The thirty four terrestrial parataxonomists and as of last year two new marine parataxonomists have been steadily building the library of biodiversity knowledge within the four ecosystems of ACG. Over 10,000 species have been collected and identified to date through the supply chain of rearing, photographing, and curating across twelve research stations and linking that to the international DNA barcoding system for unique barcode identification. However, a relatively new tool in this effort is the development of “species pages” to help educators, researchers, tourists and others to more easily access and identify the species they are looking at.
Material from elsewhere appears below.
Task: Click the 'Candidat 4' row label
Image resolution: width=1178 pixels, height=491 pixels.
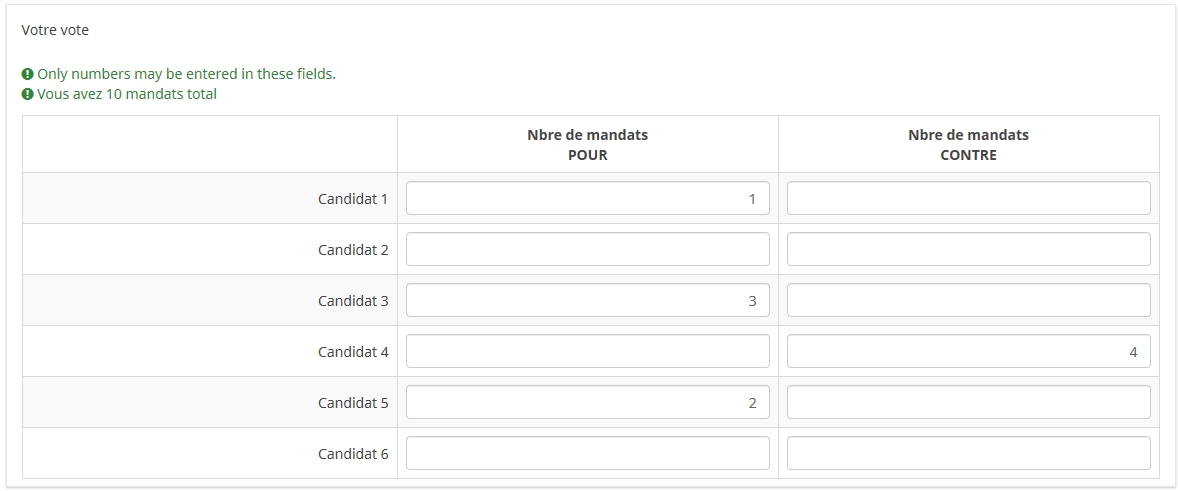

Under the leadership and support of Luz Maria Romero Villalta, the ACG parataxonomists have expanded their skills to include writing and preparing on-line field guides to the many (and complex) species of moths and butterflies, and increasingly other types of species, that are found in ACG. In the last two years, 441 species pages have been published online along with descriptions about their habitat, food plants and parasites. All of these pages can be accessed at the formal ACG government website at: http://www.acguanacaste.ac.cr/paginas-de-especies
As Luz Maria has said: “The process has been very helpful, it has enriched the entire inventory of biodiversity, and allowed us to accumulate a large amount of valuable information. And to the surprise of some of the parataxonomists, this experience has allowed them to more fully realize their potential in terms of knowledge of the natural history of Lepidoptera, birds, and plants.”
To date the majority of species consist of four major families of Lepidoptera: Sphingidae (sphinx moths, hawk moths), Saturniidae, (large moths) Hesperiidae (skipper butterflies), and Nymphalidae (medium to large butterflies), but there are twenty more families represented on the site as well. In addition there are 20 pages of species from ten families of plants and two species pages from two families of birds.